PTC Therapeutics’ phase 3 Friedreich ataxia (FA) clinical trial has missed its primary endpoint. But, while the biotech is cutting other programs and reducing its head count, it thinks the FA data reveal an active drug and justify opening talks with the FDA about a path to approval in the neurodegenerative disease.
For PTC’s primary analysis, investigators randomized 123 patients to receive oral doses of vatiquinone, an inhibitor of 15-lipoxygenase, or placebo three times a day for 72 weeks. The study drug failed to beat placebo in terms of change from baseline in the modified Friedreich Ataxia Rating Scale (mFARS) score at Week 72, causing the study to miss its primary endpoint. But, as PTC sees it, the fail isn’t the whole story.
“We acknowledge that we failed the primary endpoint study,” CEO Matthew Klein, M.D., said on a conference call with investors. “We also acknowledge that there’s many pieces of evidence on things that really matter in the disease, including the bulbar scale and upright stability subscales, both of which are regarded as really the key functional aspects in terms of clinical meaning in the overall mFARS.”

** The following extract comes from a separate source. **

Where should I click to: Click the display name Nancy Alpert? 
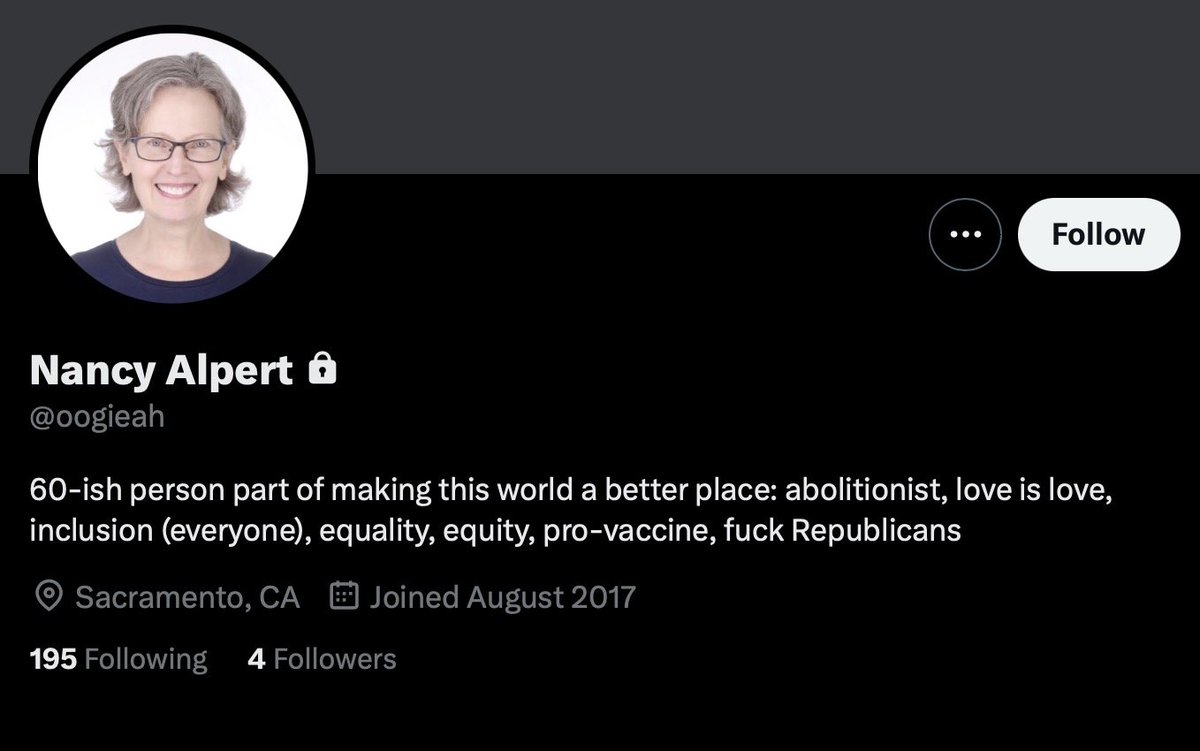tap(161, 371)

The nominal p-values for the bulbar and upright stability subscales were 0.044 and 0.021, respectively, in the overall population. The mFARS fail stemmed from the lack of effect on lower and upper limbs. The biotech also made vatiquinone look better on mFARS, bringing the p-value down to 0.054, by removing people who didn’t complete the study from the analysis.
“Given the understood natural history of disease in pediatric patients, the 2.31 placebo-corrected point difference in Week 72 signifies about one year of slowing of disease progression after one and one half years of treatment, which is clearly clinically meaningful. We also see that the placebo and vatiquinone curves appear to be spreading further apart from 60 to 72 weeks,” Klein said.
Analyzing data on all participants, rather than conducting per-protocol assessments, is best practice, but PTC sees extenuating circumstances that support excluding subjects in this trial. Klein made the case to investors, explaining that PTC pre-specified a completer analysis because the “study was enrolled and conducted in the midst of the COVID-19 pandemic” and lasted 72 weeks. COVID-19 meant some people did not complete the study protocol on their assigned treatment without dose disruption.
Given the signs of efficacy, unmet need, safety data and extenuating circumstances, Klein thinks the data are strong enough to discuss paths to approval with regulators. However, while PTC is pushing forward in FA despite the primary endpoint fail, it’s pulling back from other areas, discontinuing its preclinical and early research gene therapy programs to reduce its operating expenses by 15%.
PTC is also reducing its head count by 8% in conjunction with the pipeline prioritization. Klein cited PTC’s heavy investment in gene therapy R&D in recent years—the biotech spent $547 million from 2020 to 2022—as a factor in the decision.
“[It’s] a lot of spending,” Klein said. “When we take a step back and we look at what we now understand to be the likely timelines, the potential approval, the likely investment that’s going to require to get these programs there, and the uncertain commercial landscape that will occur many years later at those times, it became a decision that for us was one of deprioritize these programs.”
PTC also revealed that Chief Financial Officer Emily Hill “has been relieved of her responsibilities and will be leaving the organization.” Klein, who took over as CEO in March, said the “decision regarding Emily is done to ensure that we have the executive team in the best position to build PTC forward for its future.”